Cynthia’s Status Report 3/8

Accomplishments:

This week I set up the L515 camera and obtained the depth stream along with the RGB stream. This took longer than expected because of compatibility issues due to my computer version, the SDK version, and the camera being outdated. A picture of the obtained streams is attached below. Additionally, I spent time improving our design report draft and adding more diagrams.

Progress:

We are on schedule now that we have finished the design report and have both our Jetson and L515 camera set up.

Future deliverables:

The week following spring break, I plan on writing code in the RealSense Software Development Kit to be able to obtain a constant stream of the distance from our camera to a grid of points I specify in the frame, and to start writing the depth filtering code.

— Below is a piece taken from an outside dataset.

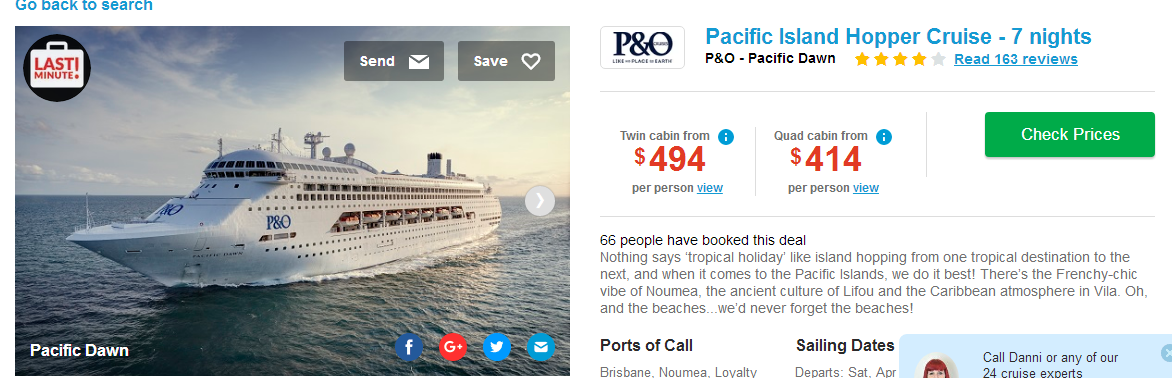Go back to search

(84, 6)
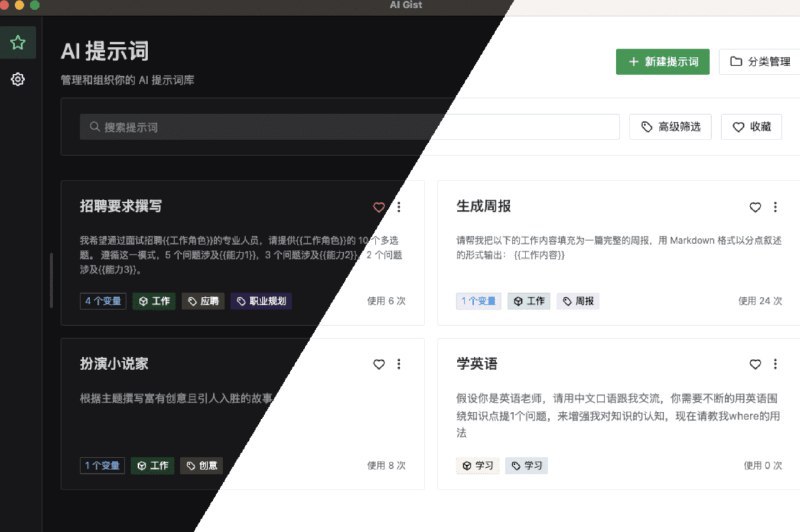Open three-dot menu on 生成周报 card
Image resolution: width=800 pixels, height=532 pixels.
[x=775, y=207]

Cynthia’s Status Report 2/22

Accomplishments:

This week we finished a draft of our written design review. The content I wrote specifically were the design requirements, the software diagram and description, and the software system implementation. I redesigned our software system as I did more research and identified possible risks with our previous plan, and wrote some code to start obtaining depth maps.

Progress:

We are ahead of schedule with the written design report because we will be finished with our draft by tomorrow, the 23rd. We are on schedule with the start of our project and initialization, but risk falling behind this week or next if our tasks take longer than expected or we encounter some errors with our technology. We had a later start than expected with our technology because it took longer to receive a few necessary parts we ordered, such as the microSD card.

Future deliverables:

This week we will be editing our draft of the design proposal, and hopefully by next week we will have our devices initialized and will be successfully able to obtain data from our L515 camera, start on the code to obtain and interpret depth mappings, and start working further past the Jetson initialization.